Utilities
Use cases: Machine Learning Solutions
The intersection of the data industry and the energy industry is crucial for maximizing safety and environmental protection. Machine Learning can bring additional benefits to the utilities sector, such as minimizing risks and improving customer experience. Machine Learning models can also monitor and improve operations in real time, analyze and predict patterns, while being scalable and self-improving.
Monitoring and proactively maintaining infrastructure like pipelines or electricity lines
Drone or satellite data is readily available and despite its complexity, Machine Learning models can quickly analyze it even for a large area.
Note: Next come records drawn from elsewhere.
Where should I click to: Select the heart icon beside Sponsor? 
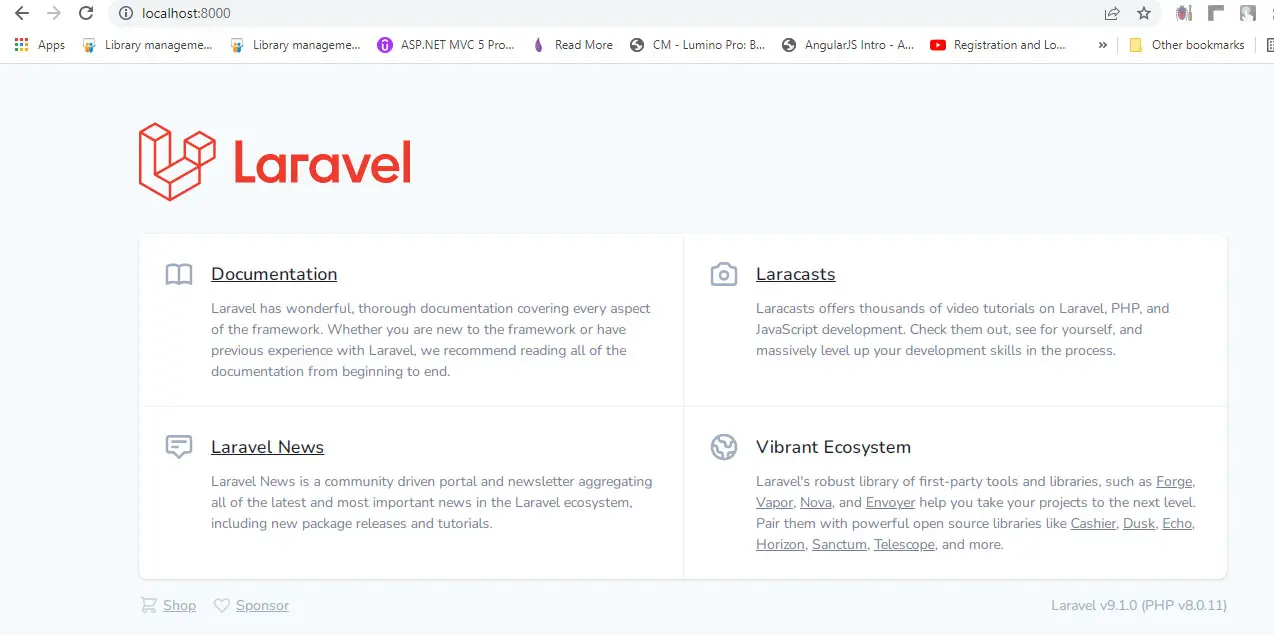pyautogui.click(x=222, y=605)
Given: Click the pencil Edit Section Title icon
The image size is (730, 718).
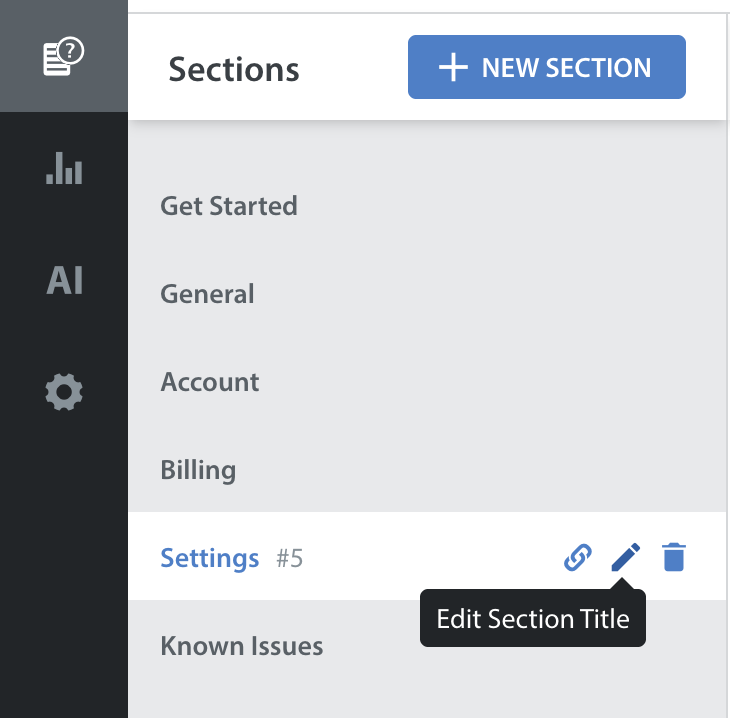Looking at the screenshot, I should pos(625,557).
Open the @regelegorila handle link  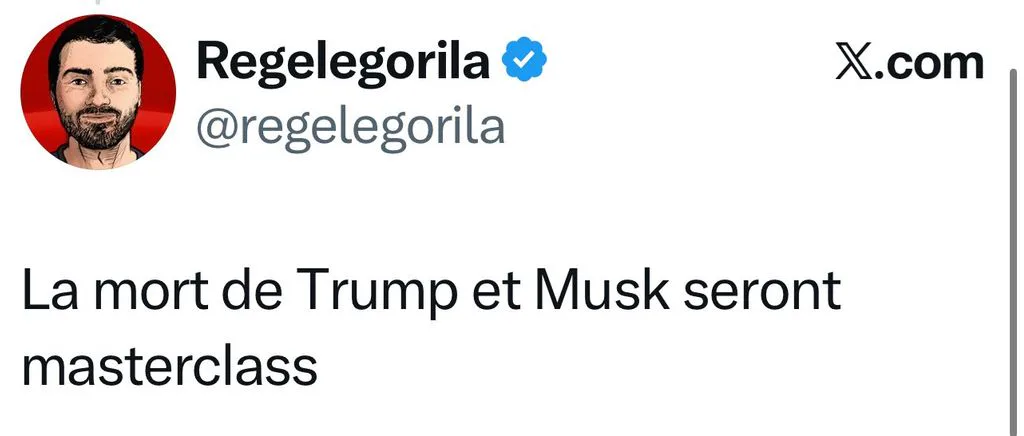(x=351, y=127)
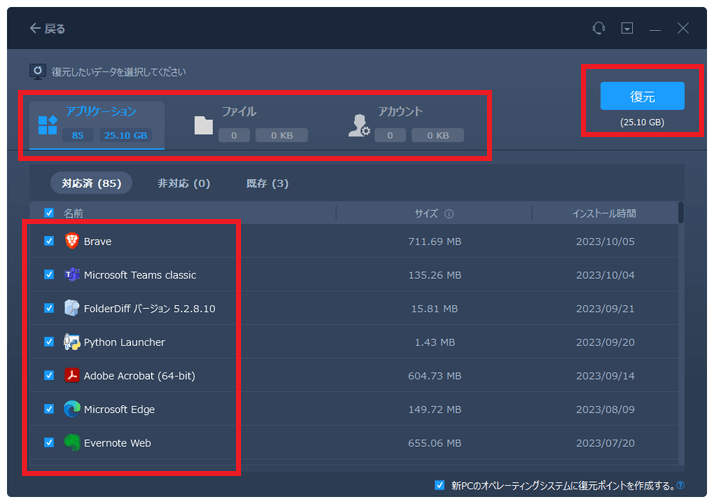The height and width of the screenshot is (504, 714).
Task: Click the Evernote Web elephant icon
Action: [x=72, y=443]
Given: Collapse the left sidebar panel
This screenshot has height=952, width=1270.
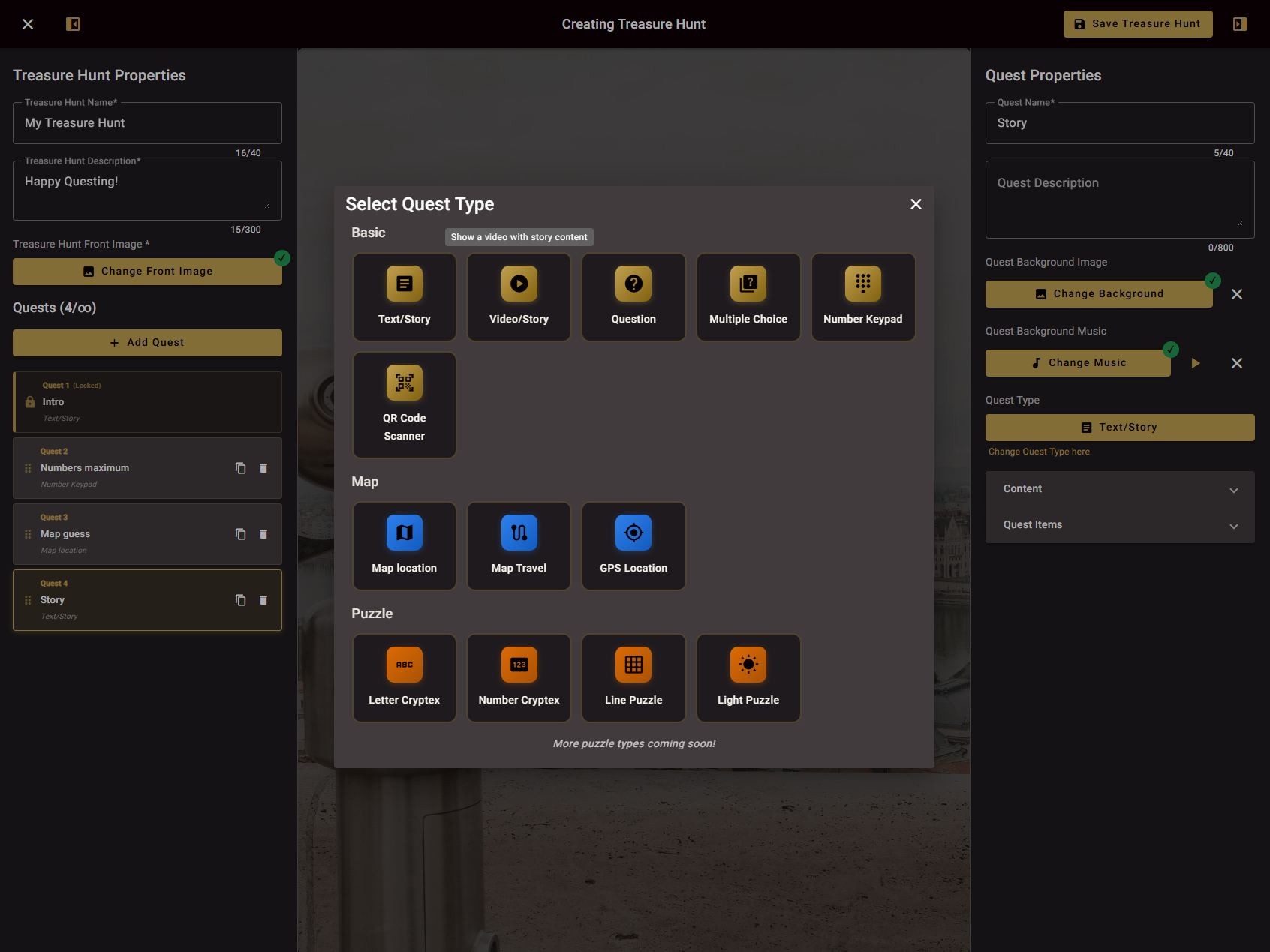Looking at the screenshot, I should click(x=73, y=23).

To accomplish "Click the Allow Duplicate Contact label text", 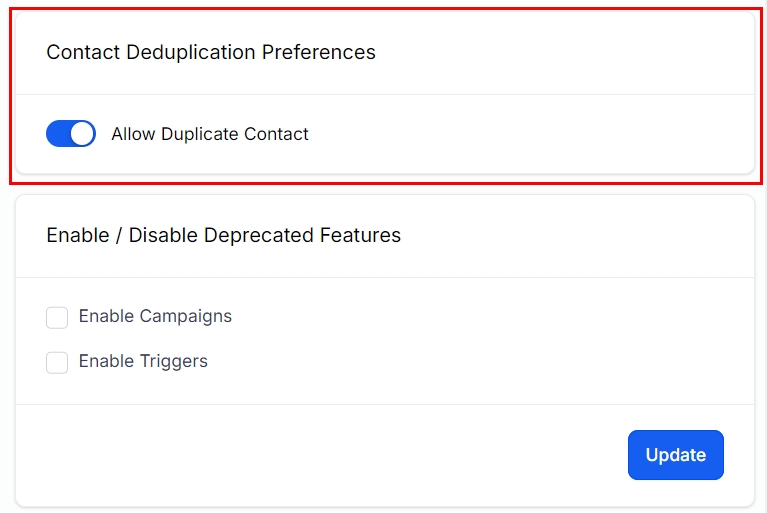I will point(210,134).
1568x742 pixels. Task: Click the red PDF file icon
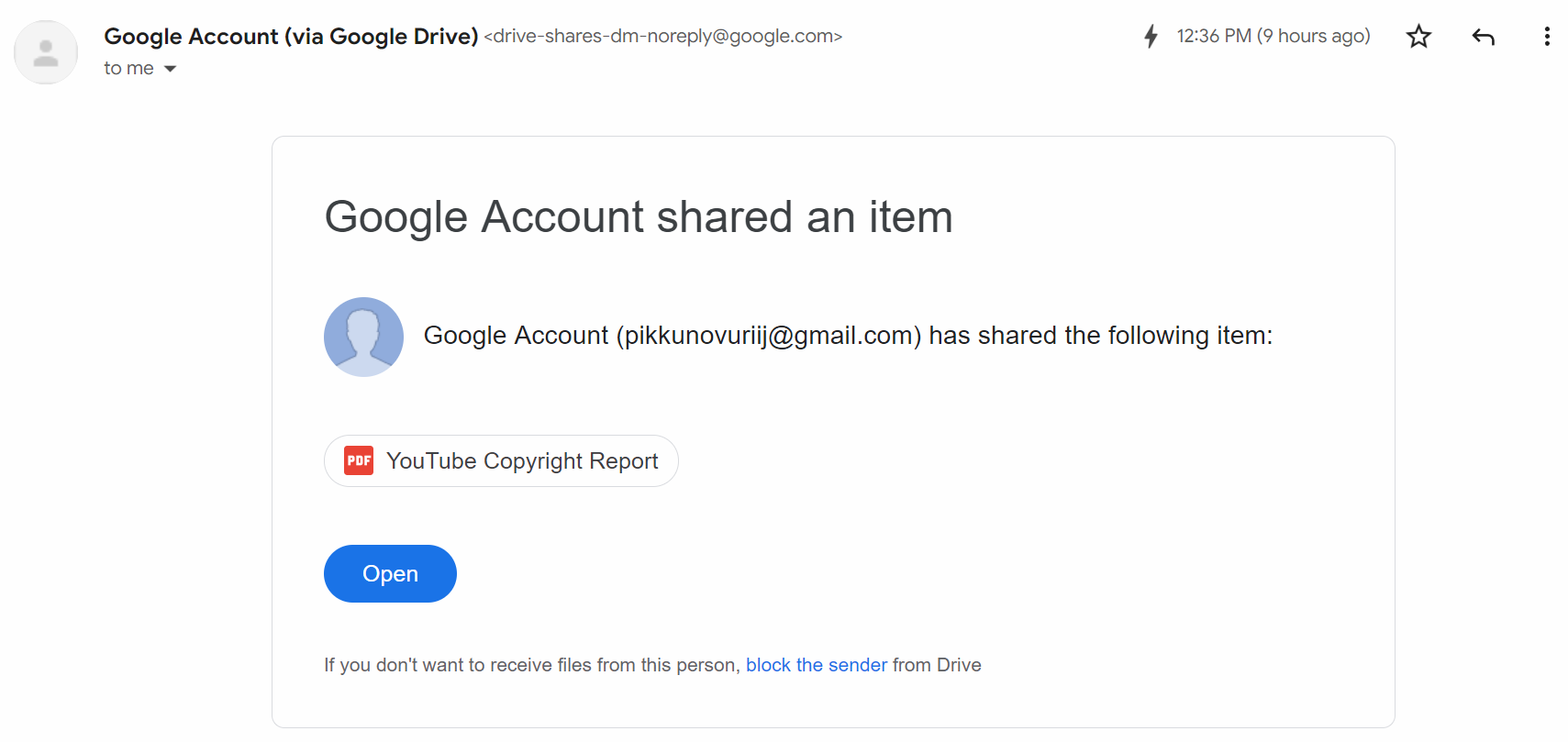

Comparing it to patterns learned from historical data, a Machine Learning model can identify deviations and create a real-time warning system that can catch damages early for minimizing loss.
Modeling renewable energy supply based on weather data and cloud coverage
Based on satellite imagery including cloud coverage and historical weather data, Machine Learning models can be used to model renewable energy supply with accurate predictions that can help customers prepare for low supply time periods for instance.
Modeling energy demand for most economic production capacity utilization
Sudden bursts in energy use can be problematic for the network. A Machine Learning model can learn patterns of demand, based on which assets can be divided in an optimal way. Analyzing the important features the model has learned could help companies identify potential ways to improve efficiency.